*Exercise instructions*: The answer must be an exact reproduction of the lines from the start of the records below through the line containing "Open the 方法", and nothing more.

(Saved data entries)
- - -

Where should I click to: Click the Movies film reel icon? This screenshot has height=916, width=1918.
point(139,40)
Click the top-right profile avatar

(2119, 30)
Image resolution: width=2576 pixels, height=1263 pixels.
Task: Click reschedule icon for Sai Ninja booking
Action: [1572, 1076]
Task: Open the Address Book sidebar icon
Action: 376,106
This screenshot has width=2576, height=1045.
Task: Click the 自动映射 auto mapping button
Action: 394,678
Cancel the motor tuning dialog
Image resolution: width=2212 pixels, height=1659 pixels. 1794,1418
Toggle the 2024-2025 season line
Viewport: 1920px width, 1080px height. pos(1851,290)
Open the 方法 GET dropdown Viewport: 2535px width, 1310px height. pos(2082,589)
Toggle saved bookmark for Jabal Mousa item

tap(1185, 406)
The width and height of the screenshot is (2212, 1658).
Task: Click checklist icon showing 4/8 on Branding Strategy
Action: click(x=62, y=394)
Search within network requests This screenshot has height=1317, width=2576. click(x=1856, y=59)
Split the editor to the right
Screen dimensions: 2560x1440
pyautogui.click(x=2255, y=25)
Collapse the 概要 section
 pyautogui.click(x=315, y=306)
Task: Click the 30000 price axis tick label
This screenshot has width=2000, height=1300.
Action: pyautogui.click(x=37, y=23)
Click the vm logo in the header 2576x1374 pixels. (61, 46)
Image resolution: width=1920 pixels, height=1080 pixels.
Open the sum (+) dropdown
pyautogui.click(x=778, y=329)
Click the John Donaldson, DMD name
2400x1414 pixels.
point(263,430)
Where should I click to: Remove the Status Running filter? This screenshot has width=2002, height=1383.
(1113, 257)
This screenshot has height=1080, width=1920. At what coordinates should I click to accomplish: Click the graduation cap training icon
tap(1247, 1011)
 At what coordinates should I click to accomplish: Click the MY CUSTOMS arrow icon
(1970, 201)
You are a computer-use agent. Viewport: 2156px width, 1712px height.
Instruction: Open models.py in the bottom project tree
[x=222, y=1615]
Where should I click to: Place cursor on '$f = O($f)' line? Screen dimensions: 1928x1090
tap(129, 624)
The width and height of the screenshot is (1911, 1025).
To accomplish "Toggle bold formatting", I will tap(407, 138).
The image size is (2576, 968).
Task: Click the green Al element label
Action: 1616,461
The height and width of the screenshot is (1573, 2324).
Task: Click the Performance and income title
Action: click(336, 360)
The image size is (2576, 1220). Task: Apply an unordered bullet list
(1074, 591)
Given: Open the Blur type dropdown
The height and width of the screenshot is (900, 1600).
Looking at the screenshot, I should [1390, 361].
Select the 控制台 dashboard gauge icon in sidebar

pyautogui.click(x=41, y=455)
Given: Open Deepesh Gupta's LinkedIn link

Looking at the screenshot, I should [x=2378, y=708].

- - -

*Written response*:
Where should I click to: Click the Movies film reel icon? This screenshot has height=916, width=1918.
point(139,40)
Click the top-right profile avatar

(2119, 30)
Image resolution: width=2576 pixels, height=1263 pixels.
Task: Click reschedule icon for Sai Ninja booking
Action: [1572, 1076]
Task: Open the Address Book sidebar icon
Action: 376,106
This screenshot has width=2576, height=1045.
Task: Click the 自动映射 auto mapping button
Action: 394,678
Cancel the motor tuning dialog
Image resolution: width=2212 pixels, height=1659 pixels. 1794,1418
Toggle the 2024-2025 season line
Viewport: 1920px width, 1080px height. pos(1851,290)
Open the 方法 GET dropdown Viewport: 2535px width, 1310px height. pos(2082,589)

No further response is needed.